# Source document
Title :
Extracting domain-specific terms from unlabeled web documents by bootstrapping and term classifiers
Author :
Liu, Tao ; Wang, Xiao-long ; Liu, Bing-quan ; Liu, Yuan-Chao ; Li, Ming-Hui
Author_Institution :
Harbin Inst. of Technol., Harbin
Abstract :
Domain-specific term extraction contributes to all domain-oriented natural language processing tasks. Given a small set of domain-specific terms as seed terms, new terms from unlabeled corpora can be extracted by bootstrapping a term classifier to discover the association between seed terms and new terms. Traditional term representation method for domain-specific term extraction represents a term in a feature space of documents, which depicts association of terms which share common documents. This representation can´t depict the inner-document information of terms and requires extracted terms to occur in multiple documents. A new term representation method in global contextual space is proposed for domain-specific term extraction in this paper. This representation mechanism depicts the association of terms which share common global contexts. The information of terms within certain document and among corpora is depicted by global contexts. Experiments on Chinese web corpus show that the proposed domain-specific term extraction method with global contextual representation outperforms traditional method with representation mechanism in documents space. The improvement for low frequency terms is much higher for the proposed method.

# Dataset entries
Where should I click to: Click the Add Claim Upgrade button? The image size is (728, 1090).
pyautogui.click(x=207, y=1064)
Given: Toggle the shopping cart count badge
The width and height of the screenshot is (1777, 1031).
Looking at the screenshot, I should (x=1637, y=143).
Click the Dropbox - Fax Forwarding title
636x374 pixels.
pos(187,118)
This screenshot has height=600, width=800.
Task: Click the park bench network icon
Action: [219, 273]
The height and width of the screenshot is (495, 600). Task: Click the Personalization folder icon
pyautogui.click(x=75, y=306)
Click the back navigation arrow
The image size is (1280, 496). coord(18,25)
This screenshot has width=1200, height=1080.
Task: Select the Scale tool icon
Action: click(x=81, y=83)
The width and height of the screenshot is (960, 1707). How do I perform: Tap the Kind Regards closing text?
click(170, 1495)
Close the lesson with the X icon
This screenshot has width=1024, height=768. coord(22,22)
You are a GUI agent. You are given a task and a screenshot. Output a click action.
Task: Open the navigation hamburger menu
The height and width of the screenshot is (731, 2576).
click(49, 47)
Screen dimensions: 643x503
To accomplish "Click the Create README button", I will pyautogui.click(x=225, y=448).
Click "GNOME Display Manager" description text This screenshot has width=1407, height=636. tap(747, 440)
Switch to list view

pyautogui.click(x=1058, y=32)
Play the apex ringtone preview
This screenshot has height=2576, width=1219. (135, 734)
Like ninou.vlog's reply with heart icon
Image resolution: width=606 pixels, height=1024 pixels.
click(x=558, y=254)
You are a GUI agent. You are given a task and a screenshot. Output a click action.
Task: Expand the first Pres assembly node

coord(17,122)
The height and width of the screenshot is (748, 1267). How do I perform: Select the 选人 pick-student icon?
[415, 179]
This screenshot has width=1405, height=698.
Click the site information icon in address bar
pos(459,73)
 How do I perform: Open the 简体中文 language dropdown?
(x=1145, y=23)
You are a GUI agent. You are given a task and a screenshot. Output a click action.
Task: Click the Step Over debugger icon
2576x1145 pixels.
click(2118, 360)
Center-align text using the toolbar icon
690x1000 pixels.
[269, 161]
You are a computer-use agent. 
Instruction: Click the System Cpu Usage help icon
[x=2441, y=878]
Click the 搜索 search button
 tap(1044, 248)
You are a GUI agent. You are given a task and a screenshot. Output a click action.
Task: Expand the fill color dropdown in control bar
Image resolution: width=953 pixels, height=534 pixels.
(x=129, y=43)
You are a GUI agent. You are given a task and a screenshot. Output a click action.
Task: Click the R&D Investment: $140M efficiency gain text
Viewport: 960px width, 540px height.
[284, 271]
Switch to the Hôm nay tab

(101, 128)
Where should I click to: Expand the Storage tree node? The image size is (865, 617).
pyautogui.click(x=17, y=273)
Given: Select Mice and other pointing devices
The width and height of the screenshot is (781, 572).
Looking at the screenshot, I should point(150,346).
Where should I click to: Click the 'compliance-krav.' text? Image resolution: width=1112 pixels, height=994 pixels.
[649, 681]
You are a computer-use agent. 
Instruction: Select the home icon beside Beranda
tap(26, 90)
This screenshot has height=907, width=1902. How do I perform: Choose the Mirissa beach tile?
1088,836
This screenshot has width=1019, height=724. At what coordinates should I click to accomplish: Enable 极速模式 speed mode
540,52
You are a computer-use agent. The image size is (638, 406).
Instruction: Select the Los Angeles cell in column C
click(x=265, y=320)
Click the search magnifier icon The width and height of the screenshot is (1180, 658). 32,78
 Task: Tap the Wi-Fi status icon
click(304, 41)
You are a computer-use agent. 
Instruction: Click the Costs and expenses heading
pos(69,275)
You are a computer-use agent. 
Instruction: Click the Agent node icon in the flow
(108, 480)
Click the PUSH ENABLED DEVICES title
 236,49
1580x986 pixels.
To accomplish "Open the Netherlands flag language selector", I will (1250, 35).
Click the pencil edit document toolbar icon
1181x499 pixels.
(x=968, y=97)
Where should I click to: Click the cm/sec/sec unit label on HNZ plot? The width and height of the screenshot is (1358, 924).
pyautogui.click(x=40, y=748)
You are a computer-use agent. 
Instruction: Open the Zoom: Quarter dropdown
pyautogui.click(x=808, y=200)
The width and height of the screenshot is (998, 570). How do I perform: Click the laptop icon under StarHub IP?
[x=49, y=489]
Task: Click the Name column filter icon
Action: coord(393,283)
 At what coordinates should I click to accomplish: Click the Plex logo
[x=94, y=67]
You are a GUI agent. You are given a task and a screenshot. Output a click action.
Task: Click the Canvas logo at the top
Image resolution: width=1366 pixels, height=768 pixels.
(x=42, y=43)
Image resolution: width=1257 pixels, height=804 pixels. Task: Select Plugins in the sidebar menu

# What is needed
Carry on the term-extraction abstract, starting after its final sentence. The listing has no connection to the term-extraction abstract.

# Reply
Keywords :
Internet; information retrieval; natural language processing; pattern classification; text analysis; bootstrapping; contextual representation method; domain-oriented natural language processing task; domain-specific term classifier extraction; unlabeled Web documents; Costs; Data mining; Frequency; Large-scale systems; Machine learning; Natural language processing; Ontologies; Research and development; Search engines; Statistical analysis;
Conference_Titel :
Systems, Man and Cybernetics, 2007. ISIC. IEEE International Conference on
Conference_Location :
Montreal, Que.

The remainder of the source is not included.